• **GIVEN PROBLEM**
Copy the lines of the material from the one containing "Task: Switch to the Brown Sound Mods tab" through the one containing "tap(920, 149)", word for word.

• **LISTING**
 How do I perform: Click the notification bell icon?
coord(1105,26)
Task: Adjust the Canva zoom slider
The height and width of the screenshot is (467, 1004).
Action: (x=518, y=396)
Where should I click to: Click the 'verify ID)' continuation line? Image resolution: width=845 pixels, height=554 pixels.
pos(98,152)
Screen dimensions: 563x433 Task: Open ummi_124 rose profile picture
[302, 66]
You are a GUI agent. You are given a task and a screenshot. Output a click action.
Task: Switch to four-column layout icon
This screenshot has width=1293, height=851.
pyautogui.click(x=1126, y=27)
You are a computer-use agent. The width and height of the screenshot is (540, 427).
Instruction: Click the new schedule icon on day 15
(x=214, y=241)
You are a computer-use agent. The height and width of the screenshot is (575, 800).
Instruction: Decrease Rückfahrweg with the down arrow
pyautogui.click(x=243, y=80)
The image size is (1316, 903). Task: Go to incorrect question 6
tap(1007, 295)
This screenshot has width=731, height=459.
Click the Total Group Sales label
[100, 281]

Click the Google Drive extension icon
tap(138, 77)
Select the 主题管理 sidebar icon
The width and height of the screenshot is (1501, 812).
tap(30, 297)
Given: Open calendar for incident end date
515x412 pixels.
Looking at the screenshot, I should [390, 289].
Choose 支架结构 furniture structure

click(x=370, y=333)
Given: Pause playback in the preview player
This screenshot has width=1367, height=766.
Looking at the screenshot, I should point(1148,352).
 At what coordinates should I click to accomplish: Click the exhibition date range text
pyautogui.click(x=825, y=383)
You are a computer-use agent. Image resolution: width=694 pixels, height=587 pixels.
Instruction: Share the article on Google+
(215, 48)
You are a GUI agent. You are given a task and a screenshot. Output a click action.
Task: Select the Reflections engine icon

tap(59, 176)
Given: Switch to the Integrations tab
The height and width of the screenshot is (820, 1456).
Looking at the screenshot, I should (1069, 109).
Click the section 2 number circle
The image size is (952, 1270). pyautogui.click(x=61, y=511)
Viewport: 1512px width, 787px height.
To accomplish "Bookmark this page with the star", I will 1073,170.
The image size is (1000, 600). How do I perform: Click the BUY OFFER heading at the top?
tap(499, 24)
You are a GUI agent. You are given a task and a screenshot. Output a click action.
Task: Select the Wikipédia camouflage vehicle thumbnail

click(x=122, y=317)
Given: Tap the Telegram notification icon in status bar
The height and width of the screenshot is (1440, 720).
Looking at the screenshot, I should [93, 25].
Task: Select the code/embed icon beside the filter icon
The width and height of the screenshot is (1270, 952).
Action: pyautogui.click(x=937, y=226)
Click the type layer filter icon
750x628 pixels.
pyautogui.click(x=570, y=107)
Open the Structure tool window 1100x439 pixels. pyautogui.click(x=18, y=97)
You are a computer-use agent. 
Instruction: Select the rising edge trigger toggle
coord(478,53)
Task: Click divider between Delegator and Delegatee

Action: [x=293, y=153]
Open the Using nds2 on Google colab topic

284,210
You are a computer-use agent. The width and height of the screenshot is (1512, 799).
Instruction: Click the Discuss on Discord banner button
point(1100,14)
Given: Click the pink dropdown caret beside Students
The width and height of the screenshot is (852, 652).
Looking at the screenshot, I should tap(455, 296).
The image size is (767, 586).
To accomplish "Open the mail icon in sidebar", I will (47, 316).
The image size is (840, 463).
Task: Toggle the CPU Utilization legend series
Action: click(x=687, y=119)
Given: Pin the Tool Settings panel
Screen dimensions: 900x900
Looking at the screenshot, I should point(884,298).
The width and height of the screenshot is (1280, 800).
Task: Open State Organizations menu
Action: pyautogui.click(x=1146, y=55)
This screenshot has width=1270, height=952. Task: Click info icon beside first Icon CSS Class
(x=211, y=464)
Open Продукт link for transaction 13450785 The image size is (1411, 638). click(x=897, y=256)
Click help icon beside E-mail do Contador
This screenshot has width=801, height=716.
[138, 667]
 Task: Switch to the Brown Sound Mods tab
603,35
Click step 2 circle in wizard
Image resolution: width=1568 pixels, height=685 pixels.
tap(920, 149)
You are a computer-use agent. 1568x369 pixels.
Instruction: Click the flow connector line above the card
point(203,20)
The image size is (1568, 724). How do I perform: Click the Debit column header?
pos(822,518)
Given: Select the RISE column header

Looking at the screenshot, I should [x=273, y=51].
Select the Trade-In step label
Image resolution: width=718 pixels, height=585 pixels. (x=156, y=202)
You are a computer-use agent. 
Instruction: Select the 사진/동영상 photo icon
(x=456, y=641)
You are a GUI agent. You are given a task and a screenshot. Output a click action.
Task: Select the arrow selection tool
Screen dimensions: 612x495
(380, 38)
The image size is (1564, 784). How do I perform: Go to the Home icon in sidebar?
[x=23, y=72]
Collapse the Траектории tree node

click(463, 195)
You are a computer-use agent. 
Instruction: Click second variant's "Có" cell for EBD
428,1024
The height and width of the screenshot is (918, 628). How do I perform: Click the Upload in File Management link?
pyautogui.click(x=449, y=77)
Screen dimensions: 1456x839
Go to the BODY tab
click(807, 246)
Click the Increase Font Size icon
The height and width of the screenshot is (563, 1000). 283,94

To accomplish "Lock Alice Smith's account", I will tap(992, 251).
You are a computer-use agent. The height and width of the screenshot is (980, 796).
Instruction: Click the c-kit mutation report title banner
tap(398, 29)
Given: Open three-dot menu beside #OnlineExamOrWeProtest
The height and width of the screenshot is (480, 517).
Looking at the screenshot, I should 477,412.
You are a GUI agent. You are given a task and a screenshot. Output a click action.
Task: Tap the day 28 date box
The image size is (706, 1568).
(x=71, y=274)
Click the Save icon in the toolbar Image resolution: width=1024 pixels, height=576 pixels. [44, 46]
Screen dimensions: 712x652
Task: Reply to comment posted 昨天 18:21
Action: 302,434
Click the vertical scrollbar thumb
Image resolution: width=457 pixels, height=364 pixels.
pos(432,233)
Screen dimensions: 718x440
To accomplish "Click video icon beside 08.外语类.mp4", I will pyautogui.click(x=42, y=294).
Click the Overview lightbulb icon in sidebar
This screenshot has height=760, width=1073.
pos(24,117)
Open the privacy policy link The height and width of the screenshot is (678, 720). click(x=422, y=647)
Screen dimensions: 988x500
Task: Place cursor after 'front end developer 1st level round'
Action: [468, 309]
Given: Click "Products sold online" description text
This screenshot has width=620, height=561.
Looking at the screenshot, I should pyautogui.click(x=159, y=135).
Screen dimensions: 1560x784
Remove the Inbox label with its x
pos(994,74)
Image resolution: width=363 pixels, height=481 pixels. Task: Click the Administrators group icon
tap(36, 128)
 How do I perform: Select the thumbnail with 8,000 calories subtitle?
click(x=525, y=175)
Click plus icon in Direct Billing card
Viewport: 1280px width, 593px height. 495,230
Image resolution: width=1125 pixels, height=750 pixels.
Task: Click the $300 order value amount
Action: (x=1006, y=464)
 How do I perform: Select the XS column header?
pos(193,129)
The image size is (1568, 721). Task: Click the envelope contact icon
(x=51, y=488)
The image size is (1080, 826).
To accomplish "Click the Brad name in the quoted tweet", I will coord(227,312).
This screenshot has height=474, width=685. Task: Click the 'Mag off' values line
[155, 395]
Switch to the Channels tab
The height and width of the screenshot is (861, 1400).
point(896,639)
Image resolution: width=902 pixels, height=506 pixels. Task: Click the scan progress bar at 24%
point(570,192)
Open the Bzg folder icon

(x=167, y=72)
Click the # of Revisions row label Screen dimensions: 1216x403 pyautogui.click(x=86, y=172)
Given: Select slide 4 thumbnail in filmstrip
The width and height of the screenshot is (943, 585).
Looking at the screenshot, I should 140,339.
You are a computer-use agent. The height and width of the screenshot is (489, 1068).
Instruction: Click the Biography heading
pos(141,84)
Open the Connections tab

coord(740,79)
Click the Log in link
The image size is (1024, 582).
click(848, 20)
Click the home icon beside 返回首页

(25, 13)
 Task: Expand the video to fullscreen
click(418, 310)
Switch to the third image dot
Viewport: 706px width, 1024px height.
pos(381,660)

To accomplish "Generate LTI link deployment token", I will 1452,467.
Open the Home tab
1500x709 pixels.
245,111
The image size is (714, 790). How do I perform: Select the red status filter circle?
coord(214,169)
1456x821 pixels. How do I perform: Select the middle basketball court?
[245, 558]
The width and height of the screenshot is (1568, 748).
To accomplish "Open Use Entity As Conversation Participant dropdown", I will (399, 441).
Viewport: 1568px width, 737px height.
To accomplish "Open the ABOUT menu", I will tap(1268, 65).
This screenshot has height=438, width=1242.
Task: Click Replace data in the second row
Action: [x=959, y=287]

• **TASK ANSWER**
 Task: Switch to the Brown Sound Mods tab
603,35
Click step 2 circle in wizard
Image resolution: width=1568 pixels, height=685 pixels.
tap(920, 149)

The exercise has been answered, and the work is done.